◆ Do this:
Rewrite the records below as a Markdown table with two columns, Row and Line. Give each non-blank line its own row, with its number in the Row column.

◆ Data excerpts:
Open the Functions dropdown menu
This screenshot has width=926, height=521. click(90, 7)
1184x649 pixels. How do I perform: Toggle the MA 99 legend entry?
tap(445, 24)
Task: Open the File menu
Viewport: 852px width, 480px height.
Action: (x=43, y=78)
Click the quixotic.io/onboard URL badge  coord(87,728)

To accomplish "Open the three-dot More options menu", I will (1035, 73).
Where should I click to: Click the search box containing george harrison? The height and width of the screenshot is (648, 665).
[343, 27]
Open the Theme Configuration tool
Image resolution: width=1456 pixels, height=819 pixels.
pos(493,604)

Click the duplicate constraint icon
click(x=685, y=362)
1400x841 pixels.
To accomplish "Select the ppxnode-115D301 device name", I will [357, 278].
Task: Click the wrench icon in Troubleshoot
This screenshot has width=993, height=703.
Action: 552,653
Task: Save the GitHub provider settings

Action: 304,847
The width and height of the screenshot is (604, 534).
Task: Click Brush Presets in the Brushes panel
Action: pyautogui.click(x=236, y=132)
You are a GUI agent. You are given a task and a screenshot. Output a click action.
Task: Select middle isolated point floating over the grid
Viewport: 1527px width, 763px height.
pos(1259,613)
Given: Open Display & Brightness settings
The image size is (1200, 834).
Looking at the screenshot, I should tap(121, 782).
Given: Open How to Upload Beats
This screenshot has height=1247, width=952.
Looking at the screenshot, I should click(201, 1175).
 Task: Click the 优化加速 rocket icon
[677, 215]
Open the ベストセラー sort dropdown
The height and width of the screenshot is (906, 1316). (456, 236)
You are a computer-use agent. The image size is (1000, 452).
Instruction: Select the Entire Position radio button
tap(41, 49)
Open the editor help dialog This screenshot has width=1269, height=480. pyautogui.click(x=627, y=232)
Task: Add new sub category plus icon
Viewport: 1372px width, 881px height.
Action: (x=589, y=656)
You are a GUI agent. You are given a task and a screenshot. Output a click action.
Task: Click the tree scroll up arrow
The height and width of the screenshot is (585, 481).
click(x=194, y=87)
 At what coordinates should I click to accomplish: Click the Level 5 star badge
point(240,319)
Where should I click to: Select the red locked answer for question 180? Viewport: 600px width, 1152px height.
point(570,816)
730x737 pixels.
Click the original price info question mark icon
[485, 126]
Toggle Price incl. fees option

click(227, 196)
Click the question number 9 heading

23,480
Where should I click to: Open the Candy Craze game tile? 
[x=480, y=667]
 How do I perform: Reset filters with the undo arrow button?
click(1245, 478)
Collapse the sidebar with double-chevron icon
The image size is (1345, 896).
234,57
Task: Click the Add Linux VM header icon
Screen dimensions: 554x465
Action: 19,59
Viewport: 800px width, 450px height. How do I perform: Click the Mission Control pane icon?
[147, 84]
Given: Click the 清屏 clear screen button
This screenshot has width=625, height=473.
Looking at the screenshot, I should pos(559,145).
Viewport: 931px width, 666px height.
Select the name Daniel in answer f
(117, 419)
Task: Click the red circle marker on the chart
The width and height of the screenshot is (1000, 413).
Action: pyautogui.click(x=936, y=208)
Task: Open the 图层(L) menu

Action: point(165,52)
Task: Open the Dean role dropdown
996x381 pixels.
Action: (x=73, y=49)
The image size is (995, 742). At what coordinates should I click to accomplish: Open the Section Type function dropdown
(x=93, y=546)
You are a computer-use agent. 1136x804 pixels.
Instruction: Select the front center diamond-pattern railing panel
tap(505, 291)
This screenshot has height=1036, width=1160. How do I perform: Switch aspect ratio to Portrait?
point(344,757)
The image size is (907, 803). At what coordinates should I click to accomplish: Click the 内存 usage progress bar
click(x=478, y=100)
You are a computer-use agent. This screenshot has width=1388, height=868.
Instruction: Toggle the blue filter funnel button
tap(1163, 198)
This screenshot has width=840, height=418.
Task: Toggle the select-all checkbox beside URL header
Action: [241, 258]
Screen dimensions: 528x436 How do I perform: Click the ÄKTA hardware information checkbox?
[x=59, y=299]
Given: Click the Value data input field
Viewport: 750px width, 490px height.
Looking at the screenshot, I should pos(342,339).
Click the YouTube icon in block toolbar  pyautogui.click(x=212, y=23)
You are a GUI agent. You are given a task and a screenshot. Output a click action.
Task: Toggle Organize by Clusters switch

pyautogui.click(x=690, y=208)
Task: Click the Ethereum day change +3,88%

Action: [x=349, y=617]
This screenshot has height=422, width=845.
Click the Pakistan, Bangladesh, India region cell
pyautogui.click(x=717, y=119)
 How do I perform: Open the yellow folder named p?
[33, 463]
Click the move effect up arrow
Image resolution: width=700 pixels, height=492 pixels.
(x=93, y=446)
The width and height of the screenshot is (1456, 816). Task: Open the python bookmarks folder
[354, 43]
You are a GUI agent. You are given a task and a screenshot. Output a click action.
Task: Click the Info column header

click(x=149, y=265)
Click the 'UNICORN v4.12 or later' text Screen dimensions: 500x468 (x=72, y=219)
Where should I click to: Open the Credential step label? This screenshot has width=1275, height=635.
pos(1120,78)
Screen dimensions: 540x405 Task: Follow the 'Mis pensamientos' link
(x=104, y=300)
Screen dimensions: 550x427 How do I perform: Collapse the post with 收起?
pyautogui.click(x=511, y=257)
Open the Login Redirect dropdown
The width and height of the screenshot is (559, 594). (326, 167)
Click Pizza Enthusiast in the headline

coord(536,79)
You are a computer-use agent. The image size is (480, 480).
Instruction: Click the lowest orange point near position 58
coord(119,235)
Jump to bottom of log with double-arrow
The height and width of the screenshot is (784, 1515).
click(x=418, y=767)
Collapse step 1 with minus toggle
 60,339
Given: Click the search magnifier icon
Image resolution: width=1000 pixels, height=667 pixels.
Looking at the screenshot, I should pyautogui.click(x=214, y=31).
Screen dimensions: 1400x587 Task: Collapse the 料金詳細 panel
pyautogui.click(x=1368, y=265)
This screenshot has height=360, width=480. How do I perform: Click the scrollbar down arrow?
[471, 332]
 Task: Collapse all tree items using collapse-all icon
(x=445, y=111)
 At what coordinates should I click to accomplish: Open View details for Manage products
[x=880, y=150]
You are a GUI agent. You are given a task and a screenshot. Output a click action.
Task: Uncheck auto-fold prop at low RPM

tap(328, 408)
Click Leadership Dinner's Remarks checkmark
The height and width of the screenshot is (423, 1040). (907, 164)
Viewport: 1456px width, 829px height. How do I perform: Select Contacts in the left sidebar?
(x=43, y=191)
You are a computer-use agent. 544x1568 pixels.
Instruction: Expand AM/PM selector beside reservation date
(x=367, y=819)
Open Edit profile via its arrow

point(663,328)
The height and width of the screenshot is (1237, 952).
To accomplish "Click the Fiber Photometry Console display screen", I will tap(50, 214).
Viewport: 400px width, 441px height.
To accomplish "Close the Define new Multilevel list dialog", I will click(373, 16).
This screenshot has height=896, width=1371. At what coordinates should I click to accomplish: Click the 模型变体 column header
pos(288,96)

◆ Task response:
| Row | Line |
|---|---|
| 1 | Open the Functions dropdown menu |
| 2 | This screenshot has width=926, height=521. click(90, 7) |
| 3 | 1184x649 pixels. How do I perform: Toggle the MA 99 legend entry? |
| 4 | tap(445, 24) |
| 5 | Task: Open the File menu |
| 6 | Viewport: 852px width, 480px height. |
| 7 | Action: (x=43, y=78) |
| 8 | Click the quixotic.io/onboard URL badge  coord(87,728) |
| 9 | To accomplish "Open the three-dot More options menu", I will (1035, 73). |
| 10 | Where should I click to: Click the search box containing george harrison? The height and width of the screenshot is (648, 665). |
| 11 | [343, 27] |
| 12 | Open the Theme Configuration tool |
| 13 | Image resolution: width=1456 pixels, height=819 pixels. |
| 14 | pos(493,604) |
| 15 | Click the duplicate constraint icon |
| 16 | click(x=685, y=362) |
| 17 | 1400x841 pixels. |
| 18 | To accomplish "Select the ppxnode-115D301 device name", I will [357, 278]. |
| 19 | Task: Click the wrench icon in Troubleshoot |
| 20 | This screenshot has width=993, height=703. |
| 21 | Action: 552,653 |
| 22 | Task: Save the GitHub provider settings |
| 23 | Action: 304,847 |
| 24 | The width and height of the screenshot is (604, 534). |
| 25 | Task: Click Brush Presets in the Brushes panel |
| 26 | Action: pyautogui.click(x=236, y=132) |
| 27 | You are a GUI agent. You are given a task and a screenshot. Output a click action. |
| 28 | Task: Select middle isolated point floating over the grid |
| 29 | Viewport: 1527px width, 763px height. |
| 30 | pos(1259,613) |
| 31 | Given: Open Display & Brightness settings |
| 32 | The image size is (1200, 834). |
| 33 | Looking at the screenshot, I should tap(121, 782). |
| 34 | Given: Open How to Upload Beats |
| 35 | This screenshot has height=1247, width=952. |
| 36 | Looking at the screenshot, I should click(201, 1175). |
| 37 |  Task: Click the 优化加速 rocket icon |
| 38 | [677, 215] |
| 39 | Open the ベストセラー sort dropdown |
| 40 | The height and width of the screenshot is (906, 1316). (456, 236) |
| 41 | You are a computer-use agent. The image size is (1000, 452). |
| 42 | Instruction: Select the Entire Position radio button |
| 43 | tap(41, 49) |
| 44 | Open the editor help dialog This screenshot has width=1269, height=480. pyautogui.click(x=627, y=232) |
| 45 | Task: Add new sub category plus icon |
| 46 | Viewport: 1372px width, 881px height. |
| 47 | Action: (x=589, y=656) |
| 48 | You are a GUI agent. You are given a task and a screenshot. Output a click action. |
| 49 | Task: Click the tree scroll up arrow |
| 50 | The height and width of the screenshot is (585, 481). |
| 51 | click(x=194, y=87) |
| 52 |  At what coordinates should I click to accomplish: Click the Level 5 star badge |
| 53 | point(240,319) |
| 54 | Where should I click to: Select the red locked answer for question 180? Viewport: 600px width, 1152px height. |
| 55 | point(570,816) |
| 56 | 730x737 pixels. |
| 57 | Click the original price info question mark icon |
| 58 | [485, 126] |
| 59 | Toggle Price incl. fees option |
| 60 | click(227, 196) |
| 61 | Click the question number 9 heading |
| 62 | 23,480 |
| 63 | Where should I click to: Open the Candy Craze game tile?  |
| 64 | [x=480, y=667] |
| 65 |  How do I perform: Reset filters with the undo arrow button? |
| 66 | click(1245, 478) |
| 67 | Collapse the sidebar with double-chevron icon |
| 68 | The image size is (1345, 896). |
| 69 | 234,57 |
| 70 | Task: Click the Add Linux VM header icon |
| 71 | Screen dimensions: 554x465 |
| 72 | Action: 19,59 |
| 73 | Viewport: 800px width, 450px height. How do I perform: Click the Mission Control pane icon? |
| 74 | [147, 84] |
| 75 | Given: Click the 清屏 clear screen button |
| 76 | This screenshot has width=625, height=473. |
| 77 | Looking at the screenshot, I should pos(559,145). |
| 78 | Viewport: 931px width, 666px height. |
| 79 | Select the name Daniel in answer f |
| 80 | (117, 419) |
| 81 | Task: Click the red circle marker on the chart |
| 82 | The width and height of the screenshot is (1000, 413). |
| 83 | Action: pyautogui.click(x=936, y=208) |
| 84 | Task: Open the 图层(L) menu |
| 85 | Action: point(165,52) |
| 86 | Task: Open the Dean role dropdown |
| 87 | 996x381 pixels. |
| 88 | Action: (x=73, y=49) |
| 89 | The image size is (995, 742). At what coordinates should I click to accomplish: Open the Section Type function dropdown |
| 90 | (x=93, y=546) |
| 91 | You are a computer-use agent. 1136x804 pixels. |
| 92 | Instruction: Select the front center diamond-pattern railing panel |
| 93 | tap(505, 291) |
| 94 | This screenshot has height=1036, width=1160. How do I perform: Switch aspect ratio to Portrait? |
| 95 | point(344,757) |
| 96 | The image size is (907, 803). At what coordinates should I click to accomplish: Click the 内存 usage progress bar |
| 97 | click(x=478, y=100) |
| 98 | You are a computer-use agent. This screenshot has width=1388, height=868. |
| 99 | Instruction: Toggle the blue filter funnel button |
| 100 | tap(1163, 198) |
| 101 | This screenshot has width=840, height=418. |
| 102 | Task: Toggle the select-all checkbox beside URL header |
| 103 | Action: [241, 258] |
| 104 | Screen dimensions: 528x436 How do I perform: Click the ÄKTA hardware information checkbox? |
| 105 | [x=59, y=299] |
| 106 | Given: Click the Value data input field |
| 107 | Viewport: 750px width, 490px height. |
| 108 | Looking at the screenshot, I should pos(342,339). |
| 109 | Click the YouTube icon in block toolbar  pyautogui.click(x=212, y=23) |
| 110 | You are a GUI agent. You are given a task and a screenshot. Output a click action. |
| 111 | Task: Toggle Organize by Clusters switch |
| 112 | pyautogui.click(x=690, y=208) |
| 113 | Task: Click the Ethereum day change +3,88% |
| 114 | Action: [x=349, y=617] |
| 115 | This screenshot has height=422, width=845. |
| 116 | Click the Pakistan, Bangladesh, India region cell |
| 117 | pyautogui.click(x=717, y=119) |
| 118 |  How do I perform: Open the yellow folder named p? |
| 119 | [33, 463] |
| 120 | Click the move effect up arrow |
| 121 | Image resolution: width=700 pixels, height=492 pixels. |
| 122 | (x=93, y=446) |
| 123 | The width and height of the screenshot is (1456, 816). Task: Open the python bookmarks folder |
| 124 | [354, 43] |
| 125 | You are a GUI agent. You are given a task and a screenshot. Output a click action. |
| 126 | Task: Click the Info column header |
| 127 | click(x=149, y=265) |
| 128 | Click the 'UNICORN v4.12 or later' text Screen dimensions: 500x468 (x=72, y=219) |
| 129 | Where should I click to: Open the Credential step label? This screenshot has width=1275, height=635. |
| 130 | pos(1120,78) |
| 131 | Screen dimensions: 540x405 Task: Follow the 'Mis pensamientos' link |
| 132 | (x=104, y=300) |
| 133 | Screen dimensions: 550x427 How do I perform: Collapse the post with 收起? |
| 134 | pyautogui.click(x=511, y=257) |
| 135 | Open the Login Redirect dropdown |
| 136 | The width and height of the screenshot is (559, 594). (326, 167) |
| 137 | Click Pizza Enthusiast in the headline |
| 138 | coord(536,79) |
| 139 | You are a computer-use agent. The image size is (480, 480). |
| 140 | Instruction: Click the lowest orange point near position 58 |
| 141 | coord(119,235) |
| 142 | Jump to bottom of log with double-arrow |
| 143 | The height and width of the screenshot is (784, 1515). |
| 144 | click(x=418, y=767) |
| 145 | Collapse step 1 with minus toggle |
| 146 |  60,339 |
| 147 | Given: Click the search magnifier icon |
| 148 | Image resolution: width=1000 pixels, height=667 pixels. |
| 149 | Looking at the screenshot, I should pyautogui.click(x=214, y=31). |
| 150 | Screen dimensions: 1400x587 Task: Collapse the 料金詳細 panel |
| 151 | pyautogui.click(x=1368, y=265) |
| 152 | This screenshot has height=360, width=480. How do I perform: Click the scrollbar down arrow? |
| 153 | [471, 332] |
| 154 |  Task: Collapse all tree items using collapse-all icon |
| 155 | (x=445, y=111) |
| 156 |  At what coordinates should I click to accomplish: Open View details for Manage products |
| 157 | [x=880, y=150] |
| 158 | You are a GUI agent. You are given a task and a screenshot. Output a click action. |
| 159 | Task: Uncheck auto-fold prop at low RPM |
| 160 | tap(328, 408) |
| 161 | Click Leadership Dinner's Remarks checkmark |
| 162 | The height and width of the screenshot is (423, 1040). (907, 164) |
| 163 | Viewport: 1456px width, 829px height. How do I perform: Select Contacts in the left sidebar? |
| 164 | (x=43, y=191) |
| 165 | You are a computer-use agent. 544x1568 pixels. |
| 166 | Instruction: Expand AM/PM selector beside reservation date |
| 167 | (x=367, y=819) |
| 168 | Open Edit profile via its arrow |
| 169 | point(663,328) |
| 170 | The height and width of the screenshot is (1237, 952). |
| 171 | To accomplish "Click the Fiber Photometry Console display screen", I will tap(50, 214). |
| 172 | Viewport: 400px width, 441px height. |
| 173 | To accomplish "Close the Define new Multilevel list dialog", I will click(373, 16). |
| 174 | This screenshot has height=896, width=1371. At what coordinates should I click to accomplish: Click the 模型变体 column header |
| 175 | pos(288,96) |